Magyar — a former regime insider — was a formidable opponent who pushed aside a tired and discredited opposition. His mastery of the viral post and indefatigable campaigning allowed him to circumvent Orbán’s control of the media.

Magyar focused relentlessly on Orbán’s weak spots of a flatlining economy, the highest cumulative inflation in the EU since 2022 and impoverished public services. Hungarians who felt worse off were less likely to turn a blind eye to the pervasive corruption in public procurement and to self-enrichment by members of the prime minister’s inner circle.

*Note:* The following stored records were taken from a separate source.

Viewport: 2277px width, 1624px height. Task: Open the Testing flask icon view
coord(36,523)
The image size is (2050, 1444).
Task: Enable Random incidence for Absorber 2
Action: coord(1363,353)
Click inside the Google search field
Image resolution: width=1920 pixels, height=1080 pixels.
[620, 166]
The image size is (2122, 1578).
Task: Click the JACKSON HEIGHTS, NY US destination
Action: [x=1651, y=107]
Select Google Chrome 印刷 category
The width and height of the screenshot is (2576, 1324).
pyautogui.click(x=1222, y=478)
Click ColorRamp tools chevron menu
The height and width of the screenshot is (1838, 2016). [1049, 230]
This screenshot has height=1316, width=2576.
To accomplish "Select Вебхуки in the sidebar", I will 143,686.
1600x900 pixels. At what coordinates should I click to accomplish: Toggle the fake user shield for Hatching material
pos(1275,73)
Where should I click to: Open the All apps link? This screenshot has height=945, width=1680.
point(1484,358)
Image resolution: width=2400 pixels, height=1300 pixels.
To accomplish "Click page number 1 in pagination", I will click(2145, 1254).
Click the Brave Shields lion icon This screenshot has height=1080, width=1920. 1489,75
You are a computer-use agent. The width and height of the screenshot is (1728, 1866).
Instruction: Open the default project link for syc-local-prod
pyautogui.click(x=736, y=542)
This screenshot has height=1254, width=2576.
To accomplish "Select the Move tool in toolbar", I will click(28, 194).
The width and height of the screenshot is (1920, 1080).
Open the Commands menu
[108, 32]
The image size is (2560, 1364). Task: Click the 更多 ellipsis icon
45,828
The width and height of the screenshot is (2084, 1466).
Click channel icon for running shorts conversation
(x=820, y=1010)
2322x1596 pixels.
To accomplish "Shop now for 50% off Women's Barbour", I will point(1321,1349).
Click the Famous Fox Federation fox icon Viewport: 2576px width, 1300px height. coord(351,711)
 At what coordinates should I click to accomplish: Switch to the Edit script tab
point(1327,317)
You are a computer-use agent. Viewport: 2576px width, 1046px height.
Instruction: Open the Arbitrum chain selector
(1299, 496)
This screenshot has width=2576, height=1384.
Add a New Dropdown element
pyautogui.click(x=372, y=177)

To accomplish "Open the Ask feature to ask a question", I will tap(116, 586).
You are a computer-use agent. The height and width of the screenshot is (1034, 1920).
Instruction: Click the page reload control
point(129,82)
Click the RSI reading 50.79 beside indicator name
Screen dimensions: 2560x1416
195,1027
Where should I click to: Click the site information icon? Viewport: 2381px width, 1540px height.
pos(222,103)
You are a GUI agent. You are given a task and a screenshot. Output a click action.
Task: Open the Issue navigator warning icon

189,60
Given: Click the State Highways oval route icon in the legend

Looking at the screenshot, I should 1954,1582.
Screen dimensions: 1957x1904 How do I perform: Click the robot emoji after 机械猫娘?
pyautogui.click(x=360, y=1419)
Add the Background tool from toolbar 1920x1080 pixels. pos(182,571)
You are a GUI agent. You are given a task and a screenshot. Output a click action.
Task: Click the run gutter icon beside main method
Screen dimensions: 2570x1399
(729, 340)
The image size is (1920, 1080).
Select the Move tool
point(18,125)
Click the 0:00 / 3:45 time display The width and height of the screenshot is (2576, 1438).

Orbán’s own campaign messages seemed to fall on deaf ears. The furore over government cover-ups of two paedophile scandals damaged its credibility and moral authority in the eyes of many Hungarians. Orbán’s campaign strategy was also stale. There were no new tricks, just the same playbook of whipping up fear of foreign interference. As in 2022, Orbán fought the election on the dangers of being dragged into the Ukraine war. But, notes Zselyke Csaky of the Centre for European Reform, people cannot be in fear constantly for four years, so the message lost its relevance and immediacy. 

It is too soon to call the end of Orbánism. The outgoing premier vowed to fight on in opposition. He may be betting on Magyar faltering or Tisza falling apart. Illiberal democrats have a habit of staging comebacks. But the Orbán playbook will have to be reinvented.